## Exercise objective
Reproduce, word for word, the passage of the article on the Covid-19 death toll that begins at the words "Thus far, there" and stops after the words "of the pandemic.".
++++ Text segment
The 50,000-death milestone is shocking, but we must look beyond the numbers
The news of the vaccine this week raised hopes that the end is in sight, writes Sean O’Grady – but this grim milestone is a sobering reminder of the staggering toll the pandemic has taken
Imagine walking around a graveyard with 50,000 memorial stones, each and every one memorialising a loved one taken before their time. They would surely stretch further than the eye could see. You would be struck that the great majority would be of the old, with their dates of birth from the 1950s back to the 1930s and beyond. A quarter would be 85 or more when they passed on, some of the last of the “great generation”. There would, though, also be a few tragically young deaths marked on the headstones, perhaps one in 100. Those from Bame backgrounds would be disproportionately represented, as would those from the north of England. The inscriptions might tell you just how many nurses, doctors, care workers and bus and train staff were afflicted by this modern plague. The poor would be over-represented. It is emotionally draining just to envisage such a vista, and there will be thousands more in the cemeteries before the vaccine is distributed.
Thus far, there is no actual monument to the 50,000 taken by Covid-19. We call it a “milestone”; a tombstone, more like. It is a poignant coincidence that the death toll was reached on the day that the nation remembered the Unknown Warrior and prayers were offered at his tomb. Nations need a focus for their grief.
In fact, although some still quibble, the formal figure of 50,000 lives lost is surpassed by the more realistic figure of about 70,000 “excess deaths”, an ugly term that also accounts for those who have died indirectly, because they had to wait for medical treatment during the emergency, or who were not tested positive for Covid but, in probability, still died from it in the earlier, more chaotic stages of the pandemic.
++++++++
++++ Dataset content
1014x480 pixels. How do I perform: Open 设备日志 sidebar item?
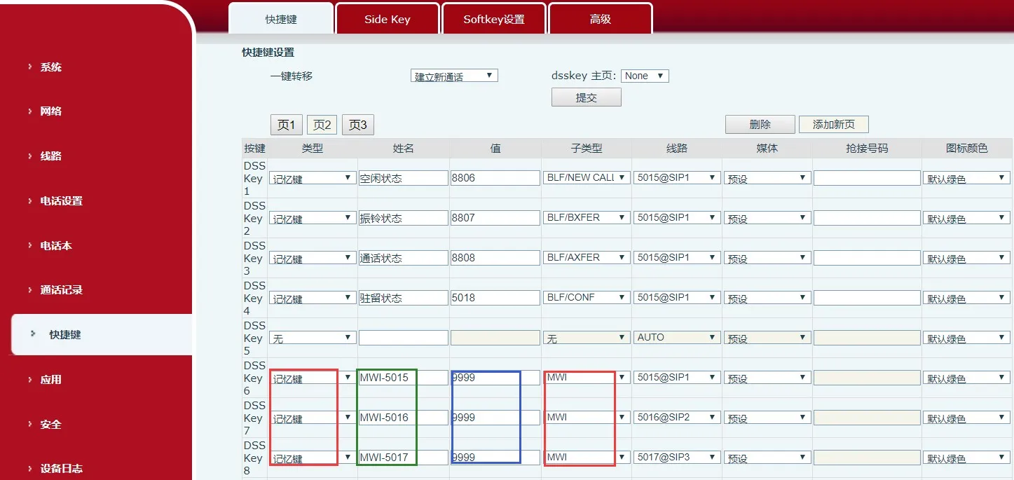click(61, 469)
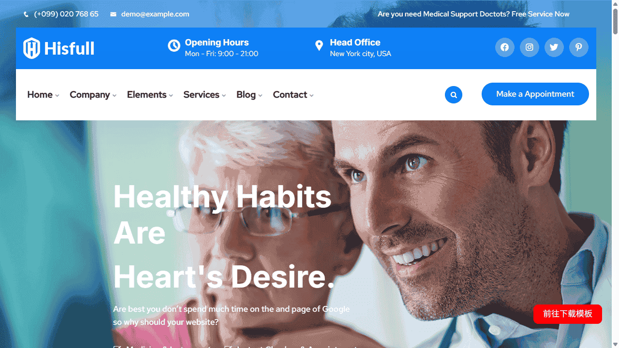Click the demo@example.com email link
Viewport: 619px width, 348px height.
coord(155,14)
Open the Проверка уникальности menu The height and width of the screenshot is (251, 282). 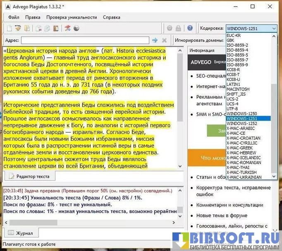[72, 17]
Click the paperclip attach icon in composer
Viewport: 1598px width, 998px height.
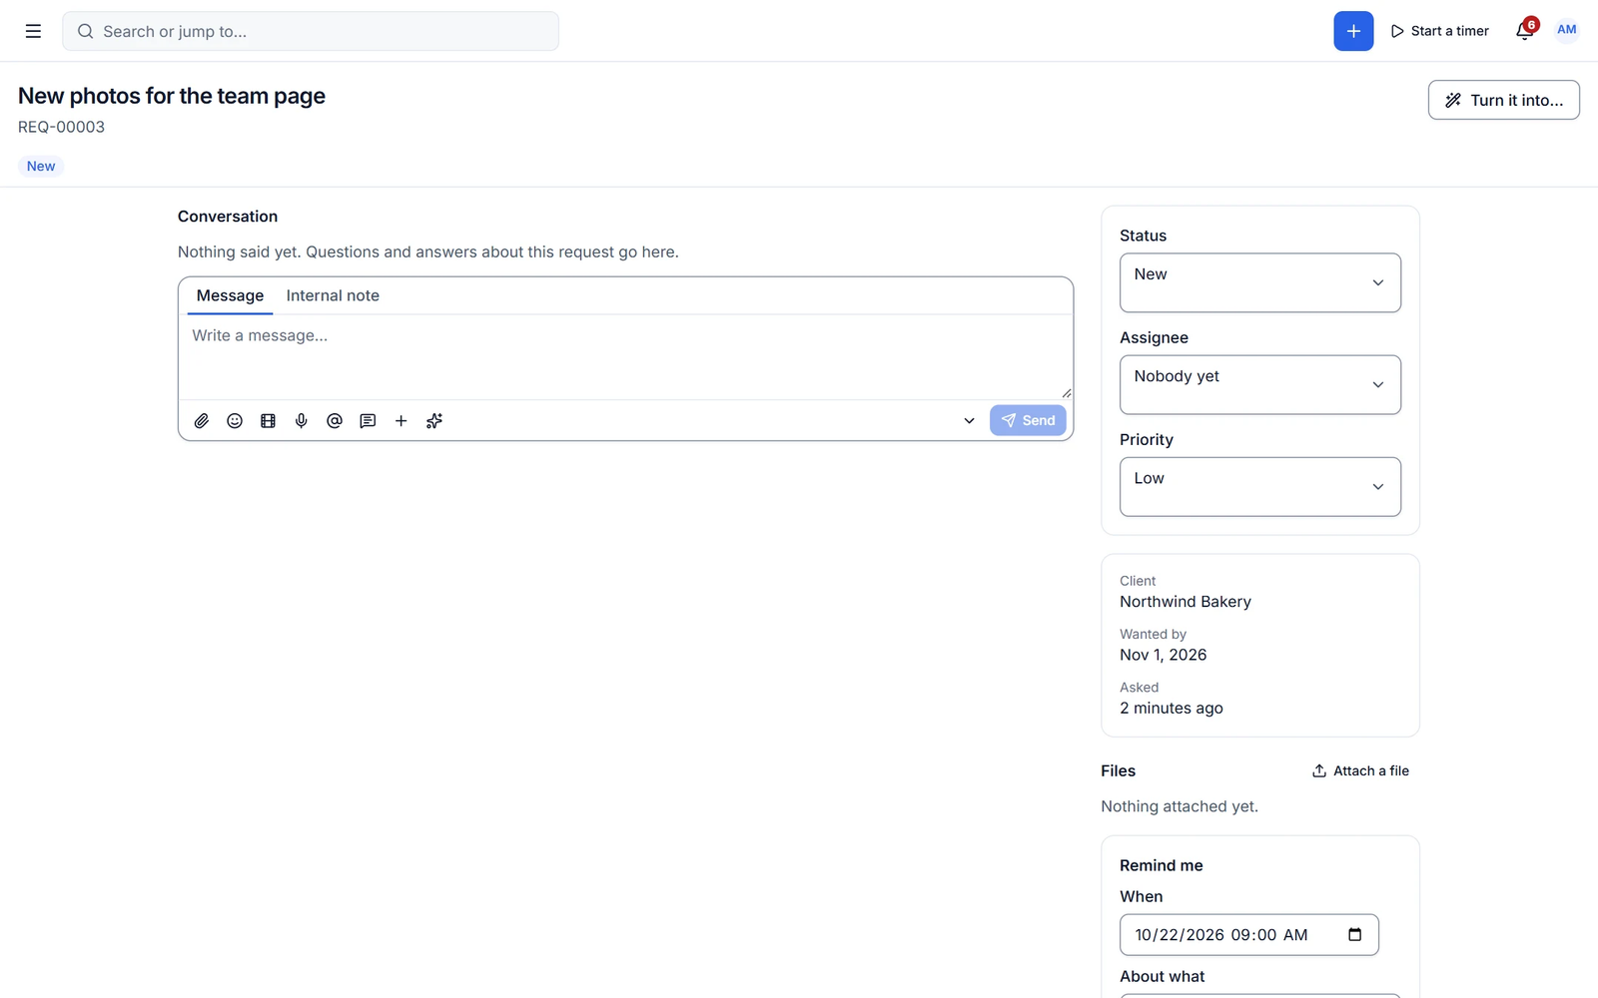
++++++++
## Answer section
Thus far, there is no actual monument to the 50,000 taken by Covid-19. We call it a “milestone”; a tombstone, more like. It is a poignant coincidence that the death toll was reached on the day that the nation remembered the Unknown Warrior and prayers were offered at his tomb. Nations need a focus for their grief.
In fact, although some still quibble, the formal figure of 50,000 lives lost is surpassed by the more realistic figure of about 70,000 “excess deaths”, an ugly term that also accounts for those who have died indirectly, because they had to wait for medical treatment during the emergency, or who were not tested positive for Covid but, in probability, still died from it in the earlier, more chaotic stages of the pandemic.